Your love for your child may blind you: First, make sure you do not compromise your own financial stability or pension capital. You would not want your gift to become a burden!
Also, be careful not to unintentionally harm your child by making them depend on you. It is an honourable thing to help your child financially, but beware! This gift could prevent them from claiming their independence or even damage family harmony; money is a delicate subject that can create tension between you and your child, or between them and their siblings.
To avoid any inconvenience, you will only be successful with healthy and sincere communication.
To determine if your child is 100% ready to buy their first property, you need to sit down and have a good conversation with them.
Are they ready to assume the responsibilities that come with buying a house or condo unit? Together, examine their credit history, their income, their savings and the various resources available to them to counteract any unexpected event.
Is their life stable? Does your child believe that they will keep their current job for a while? If they plan on buying a property with a partner, address that relationship: Is it a strong one? This may be a thorny subject, but ask anyway: What will happen to the house if the couple breaks up?
You will find a summary of the expenses to consider before buying a home here.
Some parents prefer not to leave an inheritance because they believe that their children most need financial support during their lifetime—when they want to purchase a property, for example. Since cash gifts are tax-deductible, unless they are used to generate income (for example, by buying an apartment building), this seems like a simple and favourable solution.
However, be sure to keep enough money aside to ensure your comfort as you get older. Remember that your health could deteriorate and lead to unexpected expenses…
For most first-time buyers, who do not have a lot of money saved up, the down payment is the biggest obstacle. Thus a young adult who wants to buy a property will definitely benefit from a gift or a loan from his parents.

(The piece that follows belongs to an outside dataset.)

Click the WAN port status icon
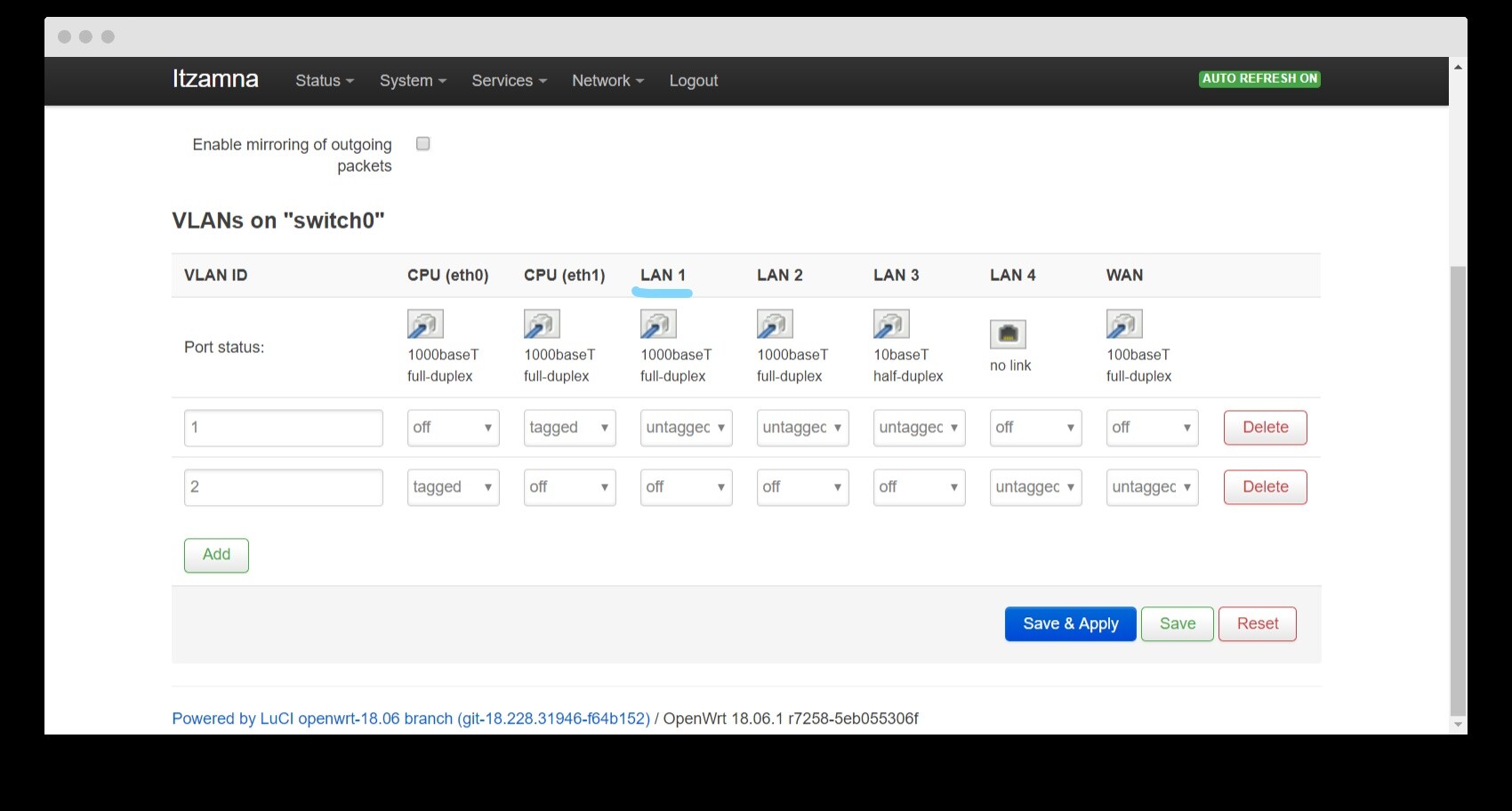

In the case of a loan, it is better to protect yourself. In an article in Les Affaires, François Morency, President of Conseils financiers Aviso, recommends parents “[to] require their child to take out disability insurance, critical illness insurance and life insurance for which they will be the beneficiaries in case of death” (loose translation).
But beware: Do not withdraw money from your home equity line of credit or RRSPs! You could kick yourself if an unexpected event strikes.
In a scenario where you have given money to help only one of your children purchase a home, make sure that you do not upset your other heirs. Le Bel Âge magazine offers some tips for preventing family conflicts, such as “changing your will to leave more money to heirs to whom you have not made any cash gift” (loose translation).
If it was not a gift, but a loan, its terms must be defined and transcribed, and your child must inform the estate. Upon your death, your indebted child will be liable to the estate: To help him manage the situation, give them a statement after each payment. You can also specify in your will that you do not want the indebted child to repay the estate.
In any case, do not forget to consult a notary to make sure everything is in order.
To help your child, you may want to become a co-owner. Before signing anything, make sure that you will be able to pay the bank if your child can’t. If you are already a homeowner, do not forget that you will have to pay taxes in double and that the sale of one house or the other could cause important tax complications.
Many banks are reluctant to lend a mortgage to a young adult who has little credit or a low salary, so you could help them by co-signing or even endorsing it. Again, this solution has its share of risks. You will be responsible for mortgage payments if your child is no longer able to pay them.
For the bravest, a multigenerational home could be a great solution! This type of housing brings together several generations of the same family in a single-family home composed of two independent dwellings. If cohabitation does not frighten you, you and your child will be able to share the expenses and responsibilities that come with being homeowners.
You can also offer them to cover certain expenses, such as those of the notary or the moving company.